THE SKINNY: Senior’s a sick straw sleuth

Sonja Hansen
Exhibit One: The straws found on Wednesday, Feb. 14.

First I consider myself an amateur sleuth. In fifth grade I flew through the first 60 novels of the Nancy Drew mystery series, devoured “The Nancy Drew Sleuth Book” and even got my hair bobbed to match the girl detective.

But despite my impressive credentials, I have been floored by my latest case and must call for reinforcements.

Scene of the crime: the bathroom I share with my sisters

Time: Wednesday, Feb. 7, about 6 p.m.

After some incessant whining from friends over the bottom of my toilet being black, I decided to take matters into my own hands and bleach the heck out of it.

“Legally speaking, I’m going to be an adult in a couple of days,” I thought to myself. “And this is what adults do on weeknights – trip out on the fumes from cleaning supplies and crank the jazz.”

I’ll spare you the details of my frenzied battle because I’m a lady, but it followed a simple method: let the bleach soak for a while and then inflict a melee of furious scrubbing. My process did very little to the black spot, but I didn’t care. As a second-semester senior with little to do and a powerful drive, I was willing to put my energy into anything.

While waiting for the bleach to do its thing, I decided to investigate my shower drainage situation.

My sisters and I have a complicated past with this shower. It worked really well when I was 9, and then for several years, it blasted only cold water. We called a plumber a couple times but eventually found it easier to just use my parents’ shower.
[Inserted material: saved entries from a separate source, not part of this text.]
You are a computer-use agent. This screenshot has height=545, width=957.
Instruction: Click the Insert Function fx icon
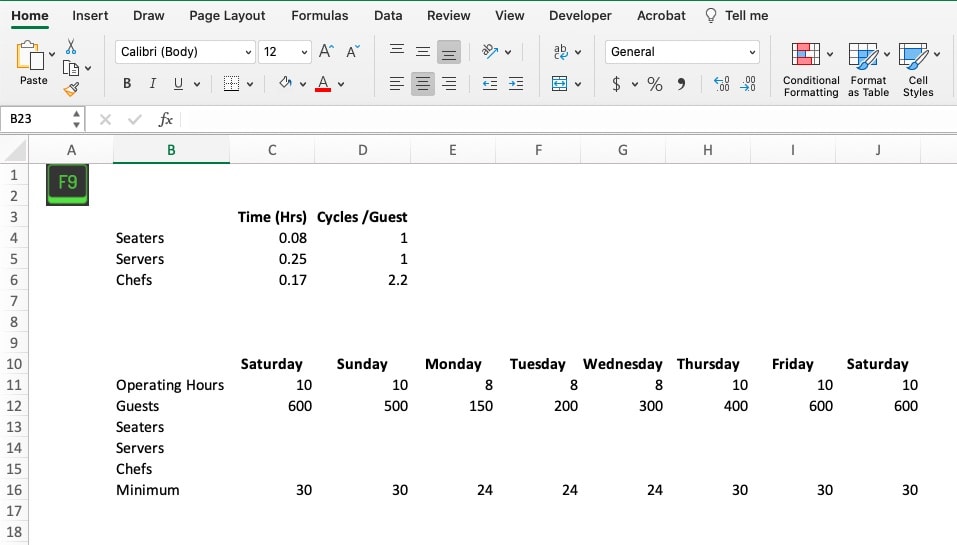pyautogui.click(x=166, y=119)
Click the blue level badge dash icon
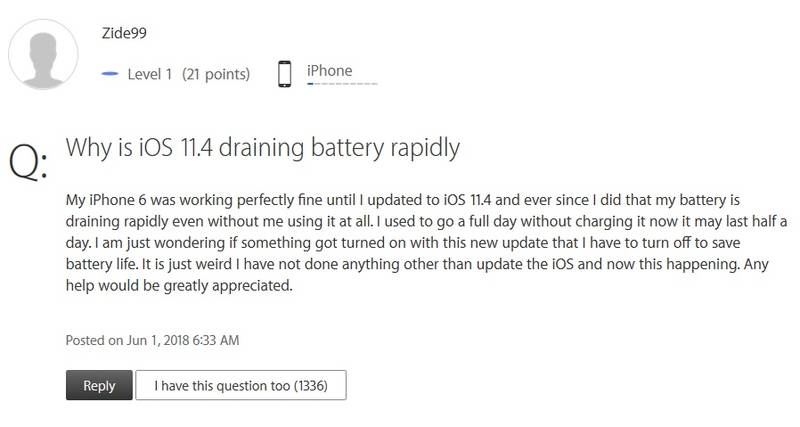Image resolution: width=800 pixels, height=427 pixels. tap(110, 74)
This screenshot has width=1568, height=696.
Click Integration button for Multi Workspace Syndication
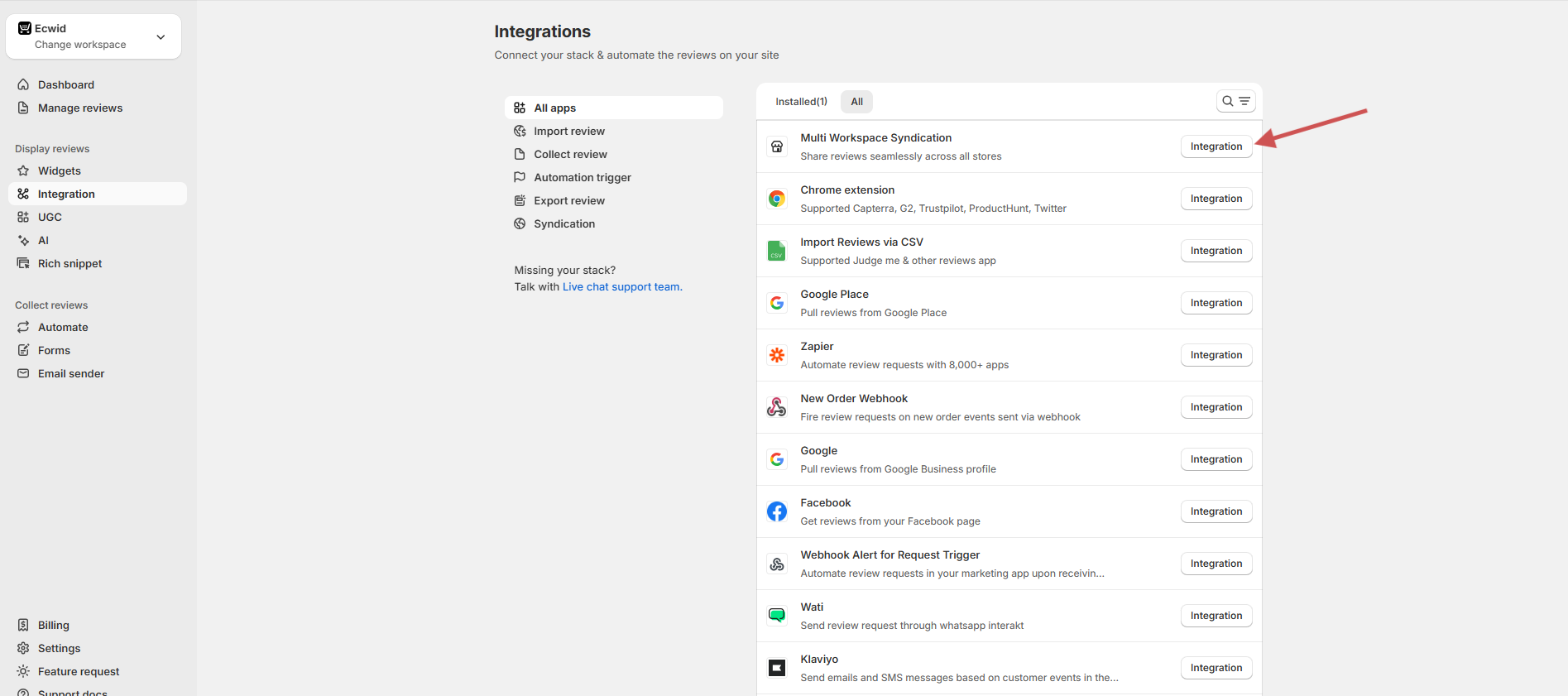click(1216, 146)
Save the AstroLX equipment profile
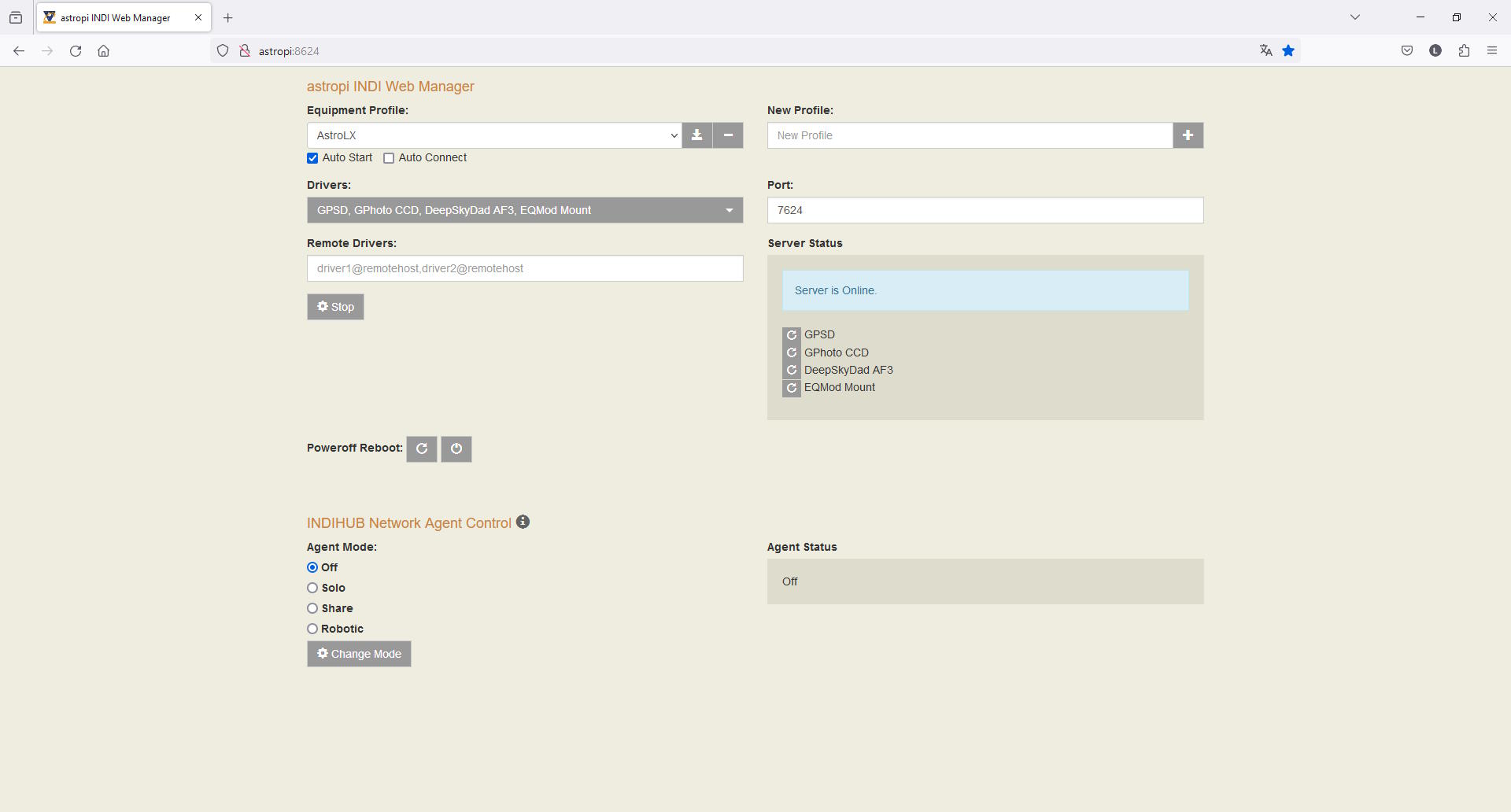Screen dimensions: 1511x812 (x=696, y=135)
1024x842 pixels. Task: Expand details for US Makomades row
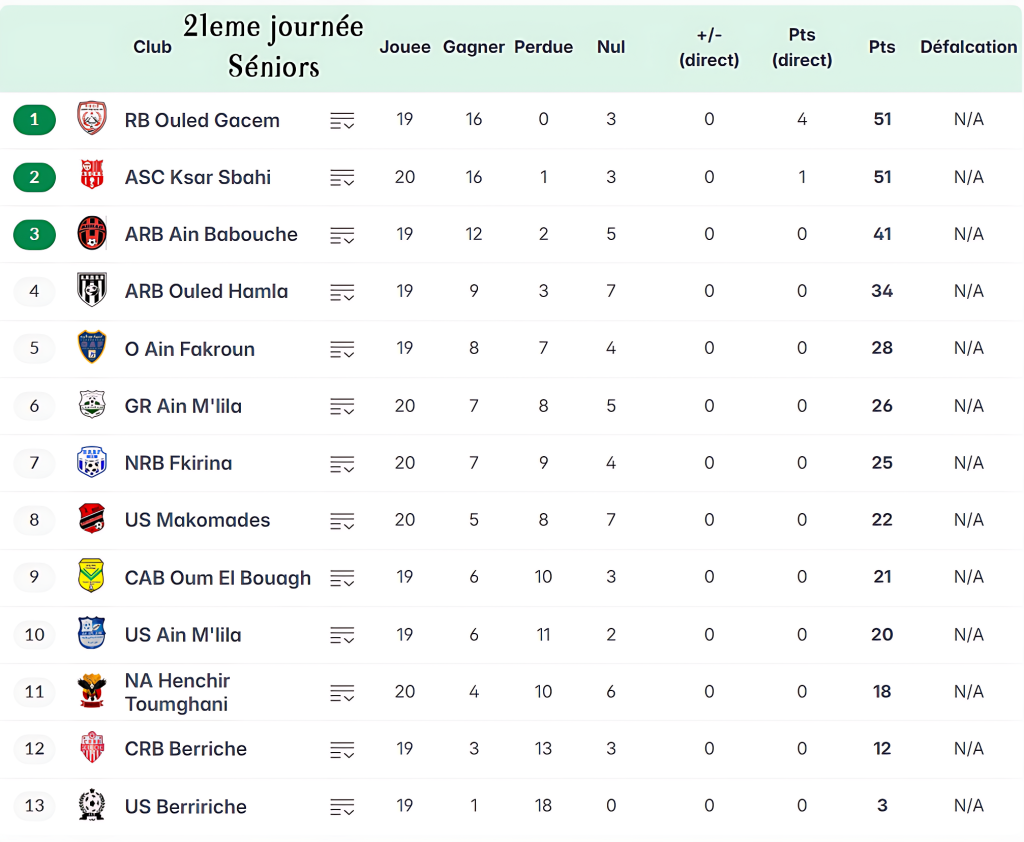pyautogui.click(x=342, y=521)
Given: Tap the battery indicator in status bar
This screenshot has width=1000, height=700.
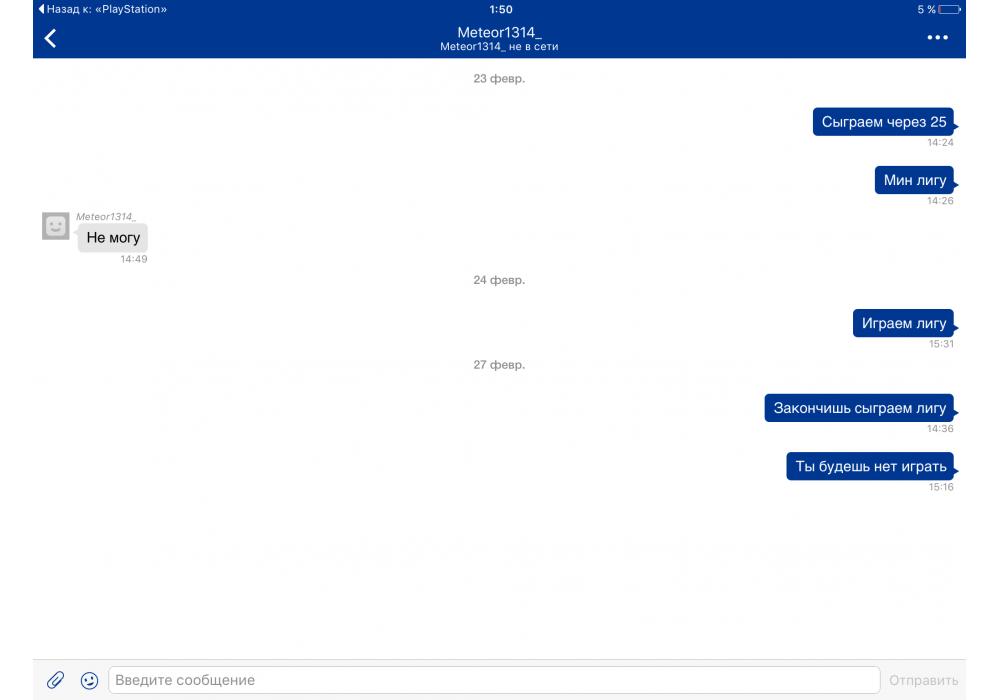Looking at the screenshot, I should click(x=948, y=9).
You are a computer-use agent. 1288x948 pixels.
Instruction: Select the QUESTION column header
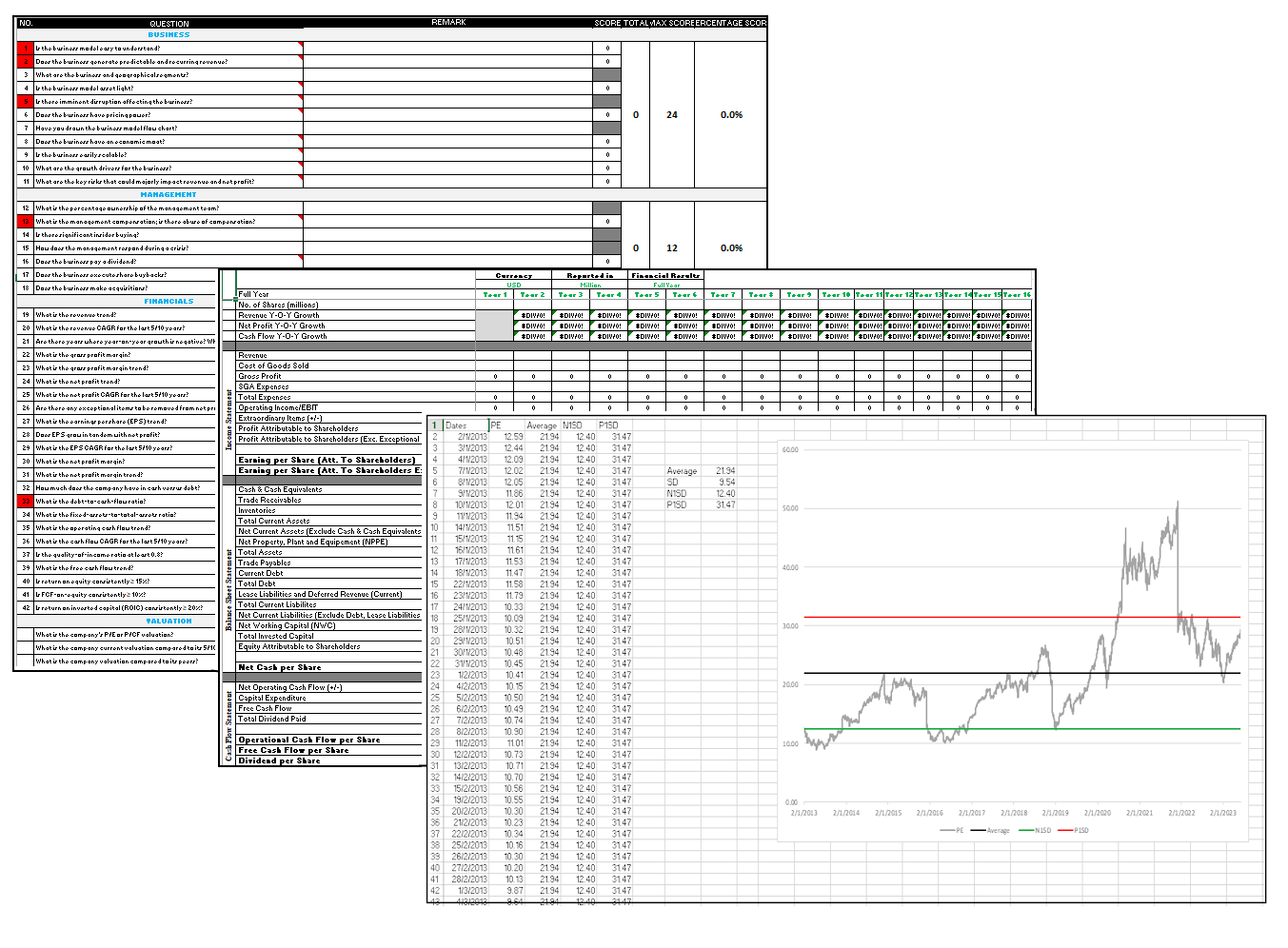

I didn’t give in so easily, so every year or so I’d check to see if the shower still refused to work.

In January I discovered that, miraculously, we had hot water again; however, water pooled at the bottom of the shower.

Over the course of a couple hours, I poured about three-fourths of a gallon of Drano and flushed it with hot water from the shower.

Sonja Hansen
Exhibit Two: The drains out of which the straws came.

During one of the mindless flushing periods, I nonchalantly watched as a white-and-green striped stick floated up and out of one of the drains. I turned off the water.

It was a straw; the kind of straw you see at summer picnics; the kind of straw you see hanging off the side of a coconut filled with a tropical drink and accompanied by a cheerful parasol; the kind of straw you get at any restaurant.

You have no idea how menacing an unexpected straw can be in the middle of the night.

It was bent at an angle like a submarine periscope. The water made it swivel slightly, as though it was taking a surreptitious peek around the room.

I’m familiar enough about “It” and “A Nightmare on Elm Street” to know that grown people slithering around in pipes is very likely these days, so my first instinct was to pinch the straw to cut off the air from whoever was down there.

After pulling out the straw and being met with no resistance or gargling, I marched around the house demanding an explanation. I got none.

The next day I recounted my run-in with the straw that had been brought to life by Drano to my friends. They awkwardly laughed, pretended to understand the gravity of what I had seen and changed the subject.

Scene of crime: the same bathroom

Time: Wednesday, Feb. 14,  about 7:30 p.m.

I had used the shower without any incidences and long since put the encounter with the straw out of my mind.

However, on that day, like so many of Country Day’s finest, I had fallen ill.

After spending the day cooped up at home, I was determined to be back at school the next day, so I took a shower to open my sinuses.

I was lathering up my shampoo when some of it flowed into my eye. In excruciating pain, I ran into the shower walls like a wound-up racehorse banging against a starting gate.

Then in the midst of my hysteria, I felt something brush up against my foot. My first thought was that the lining around the drain had been stripped off.

You already know where this is going. There was a straw, right?

No. There were three straws.

Half-blinded by mango-scented shampoo, half-crazed by a raging fever and now faced with the blurry image of three straws rising from the ground like zombies, I jumped out of the shower, wrapped myself in a towel and sat on the ground in shock.

When the impact of the trauma had eased, I came out of my daze to discover that I was white knuckling the straws.

But I have no memory of plucking them from the drain in the first place.

Sonja Hansen
Exhibit Three: The Drano used before the first straw made its appearance.

So let’s consider the facts:

  • In total, four straws have made themselves known to me.
  • Both straw invasions occurred on Wednesday nights.
  • My sisters don’t use the shower, meaning only I have regularly been in there these past six weeks. On the other hand, both Bianca and Morgan frequently use the bathroom, giving them the opportunity to snake some straws down the drain. Both also have access to straws.
  • But what motive could compel them to go through with such a plan? And how could they perfectly align the straws to rise out of the drain? And finally how could they have such mastery of the art of horror, physics and dramatic spectacle to manufacture such events?

I’m at a loss to explain.

Update: On March 3, Hansen found two more straws and two plastic sticks that floated up out of the shower’s drain.